Ralph Davis

Walk of Fame

Ralph Davis

Waynesboro, Tennessee 38485, United States

Created By: South Central Tennessee Tourism Association

Information

Ralph Davis was born on March 15, 1930 in rural Wayne County, Tennessee. He moved to Wayne County, Michigan in 1951. After being drafted into the army, Ralph was stationed in Missouri, playing western swing with a ten-piece band nightly. After his military service was over, Ralph returned to Detroit in 1957 and formed the Western Rhythm Boys with two of his brothers: Kenneth on the fiddle, Guy on bass guitar, and Ralph on guitar.

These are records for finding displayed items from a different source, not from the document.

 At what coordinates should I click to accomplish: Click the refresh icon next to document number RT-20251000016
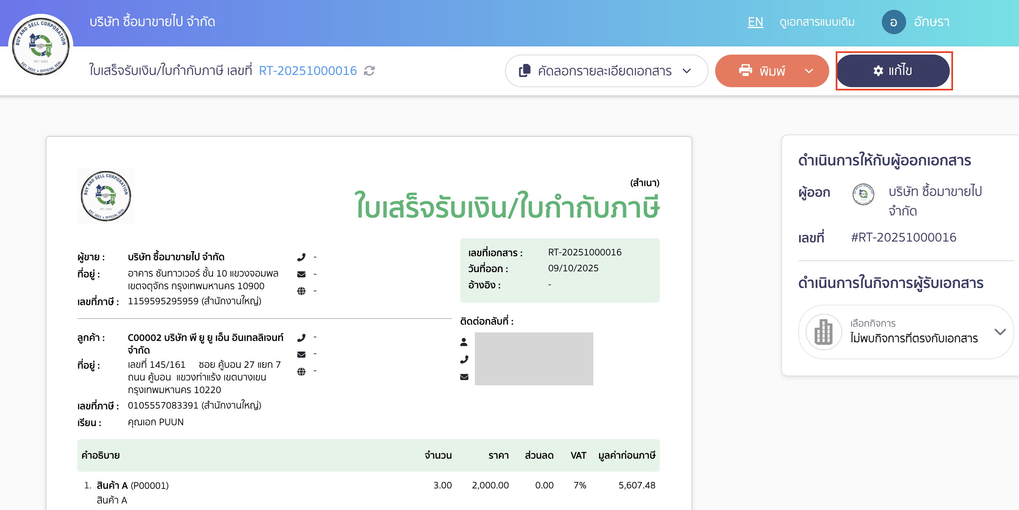pyautogui.click(x=369, y=71)
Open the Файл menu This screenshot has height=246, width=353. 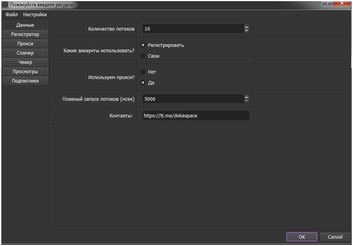coord(11,14)
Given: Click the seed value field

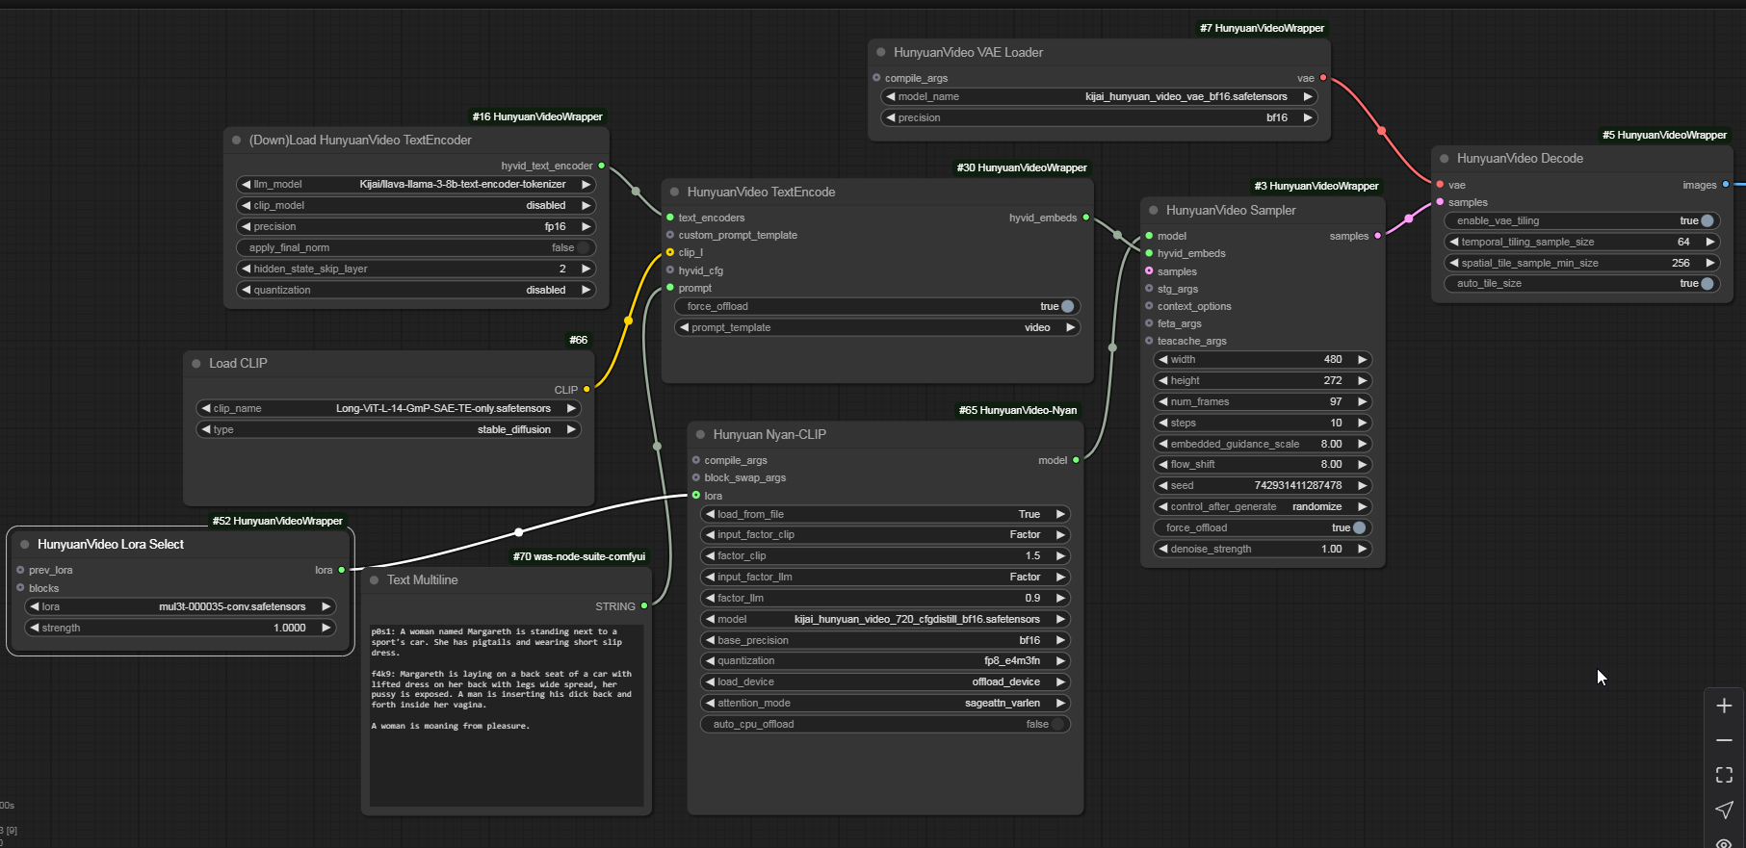Looking at the screenshot, I should tap(1262, 486).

During late 1957, Davis cut two original songs for Jack Brown of Fortune Records in Detroit. “Searching For You” featured bass, drums, steel guitar, fiddle, and Davis’ vocal and rhythm guitar. “That’s all I played back then,” Ralph said. “That’s all I’ve ever played, mountain guitar. I play a little banjo and mandolin, but not enough to amount to anything. … my brother Kenny, he’s a great musician. A great mandolin player…he played fiddle fluently, and he plays a great guitar.”

In an interview conducted several years ago, Ralph said, “One night we was working this club in Ann Arbor (Michigan), I’ll never forget it. I had an old ’53 Buick, and it had those fluid (electric) windows in it, and somebody rolled one down behind, and we couldn’t get it up. Boy, I was freezing! On the way home, Marty (Robbins) was singing on the radio. We had tuned in to WSM, I always listened. I told Kenny, ‘Do you know what I’m gonna do?’ And he said, ‘Nah.’ I said, ‘I’m going back to Nashville.’ He said, ‘What for?’ I said, ‘I’m gonna get on the Opry.’ And he just laughed, ‘Oh yeah?’ I said, ‘Yeah. In two weeks, I’m leaving.’ And so I did. I went out there and gave them my notice, and you know what? He left before I did!”

Soon after moving to Nashville during the winter of 1958, Ralph and his brothers Kenneth and Guy rustled up some gigs playing music in the city’s active night club scene. “I had to get a job when I went down there – something to do besides the music,” recalled Ralph. “I got a job in a print shop. Then I started writing songs, and hanging around Tootsie’s. I met a lot of people there…next thing I knew, I had a song on an Ernest Tubb record!”

Ralph worked with bandleader “Big Jeff” (Grover Franklin Bess) and his Radio Playboys for a while. At that time, Big Jeff and his wife, Tootsie, owned Tootsie’s Orchid Lounge on Broadway, a hangout for musicians who worked the Opry stage at the Ryman Auditorium, which was located near a back door to the club.

“Tommy Hill was a great influence on me,” said Davis. “He liked some of the songs I’d written, so I made a demo at Starday Recording Studio. They started getting some of them recorded by Archie Campbell, Roy Drusky…then Tommy asked me once if I’d fill in for him at the Opry. He was a rhythm (guitar) player. I said, ‘Sure, man!’ I got to know all the acts down there. When Tommy decided he didn’t want to play on a particular night, I’d go take his place. One day he told me, ‘I’m gonna quit. Do you want the job?’ I said, ‘You bet I do.’ This was, like, 1960. I talked with the manager and he said, ‘Yeah, as far as I’m concerned.’ It wasn’t really called a ‘staff band’ at that time. It depended on the artists who wanted to use you. That went on until about ’68. But then one day they called the musicians in and told us they were making a staff band, and they were just gonna keep so many of us to play. Me and my brother Guy were included in it. Hal Love, Billy Linneman, Junior Husky, Pete Drake, Jimmy ‘Spider’ Wilson…there were ten of us that was kept there. We stayed there for the next forty years.”

1999 marked the end of an era at the Grand Ole Opry, when management asked most of the regular musicians to retire. After forty years, Davis left the stage of the Opry for the last time. “I got to work with some great people,” he said. “It was my desire, when I was young, growing up on the little farm over here. We had a battery-operated radio and I’d listen to the Opry every Saturday night.” A decade after leaving the Opry, Ralph Davis passed away in Waynesboro on October 29, 2010.